Wilson is leading the opposition to a bill presently moving through the Kentucky General Assembly that defines a fetus as a person under Kentucky’s criminal homicide law. The measure passed the state Senate by a 32-2 margin. In the House, observers say the chances of its passage are 50/50. It is not known if Democratic Gov. Paul Patton will sign the bill if passed.

“Anti-abortion groups want to use this issue to undermine a woman’s right to choose,” Wilson told the Louisville Courier-Journal. “I’m sorry our senators are taking us down this road.”

Wilson said pro-abortion advocates object to defining in state law that a fetus is a person. “If they do it here, they’ll try to define a fetus as a person in other laws, and then they’ll ask how can abortion be legal under our laws,” she said. “It’s a slippery slope.”

Senate President Pro Tem Dick Roeding, a Republican, the bill’s chief sponsor, said, “The time has come for Kentucky to protect the rights of the unborn child. The life of an unborn child is a sacred gift from God.”

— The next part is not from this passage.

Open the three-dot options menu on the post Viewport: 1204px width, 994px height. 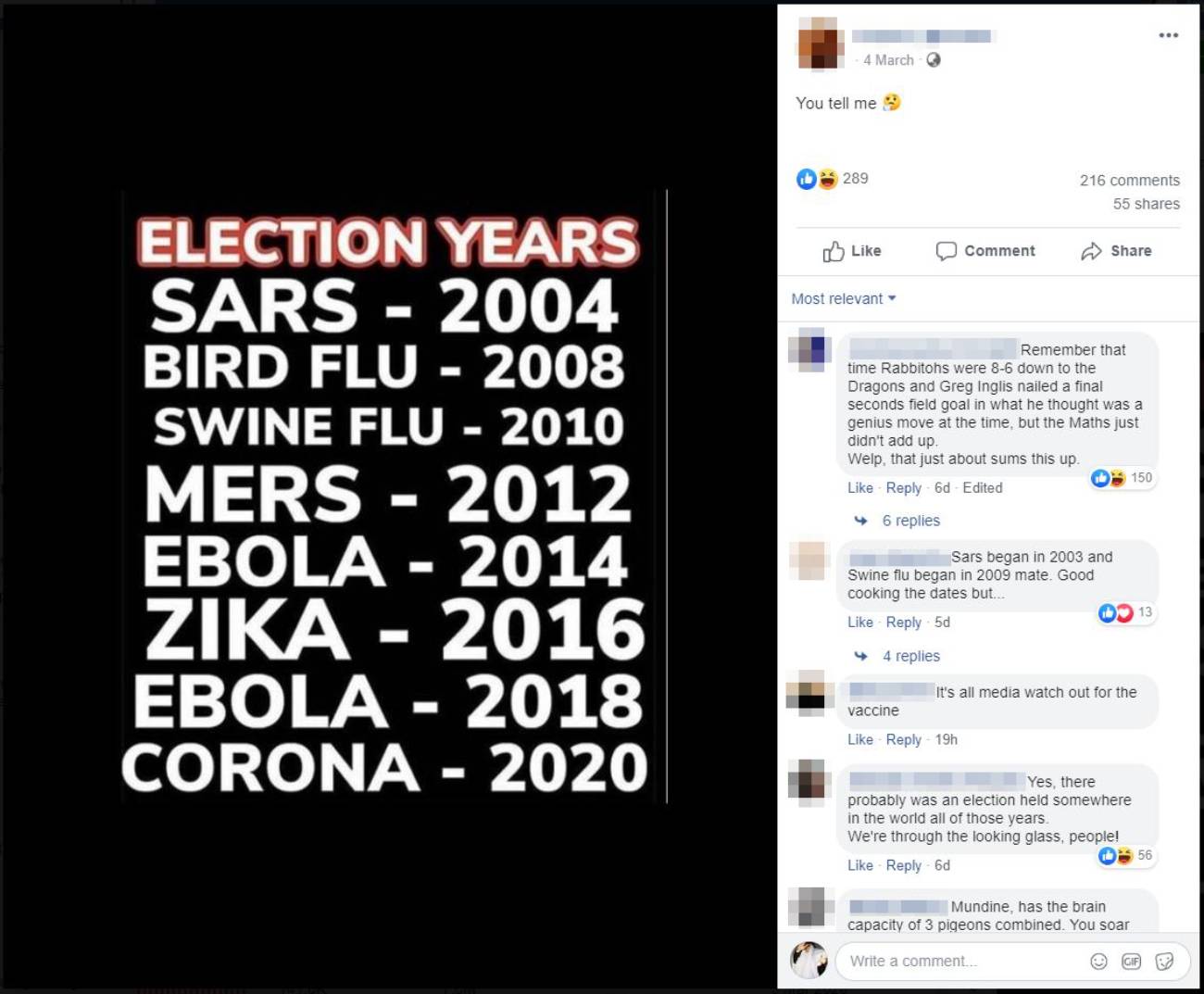[1166, 34]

The Washington, D.C.,-based national RCRC formed in 1973. It bills itself on its website as a coalition of 40 national organizations from 16 denominations and faith traditions “to ensure full reproductive choice and religious freedom for all people through the moral power of religious communities.”

The RCRC has pursued aggressive lobbying efforts in Washington, fighting against a ban on partial-birth abortion and more recently opposing President Bush’s decision banning U.S. aid to international groups that perform abortions.

This is not the first time Crescent Hill or its pastor have garnered attention over theological and political issues.

In October 1999 Sisk told a Baptist/Jewish relations forum in Louisville that he rejected the exclusive nature of the gospel.

“I certainly don’t believe that any one tradition has an exclusive corner on God,” Sisk said. “I would never limit God’s salvation to those who share my own perspective or my own understanding. I would respect the traditions of others, both Christian and non-Christian, for the truth which they reveal. I would say Christ’s spirit operates in places where Christ is not named or known.”

Sisk said he believed in “the cosmic Christ” who, he said, “goes beyond any name or any theology or any community and is found at work in the same way” that the universal God of Judaism is at work.

“To the degree that a person’s life puts them into touch with that spirit of Christ, they have a relationship with God as genuine as my own,” he said.

Sisk was quoted in the Louisville Courier-Journal newspaper on June 12, 2000, as saying, “Not all Scripture rises to the full level of Christ.” He pointed to various passages from the Old Testament and the instructions of Paul as examples.

Sisk formerly served on the Cooperative Baptist Fellowship (CBF) Coordinating Council. The CBF is a breakaway group of moderate and liberal Baptists dissatisfied with the conservative leadership of Southern Baptist ministries, missions and theological education.

Crescent Hill member J. Howard Teel, who serves on the church’s missions committee, is on the Kentucky RCRC’s board of directors, according to the organization’s website. Teel identifies himself as a “Cooperative Baptist.”

Crescent Hill is aligned with the American Baptist Churches and is listed on the CBF website among its “network” of churches.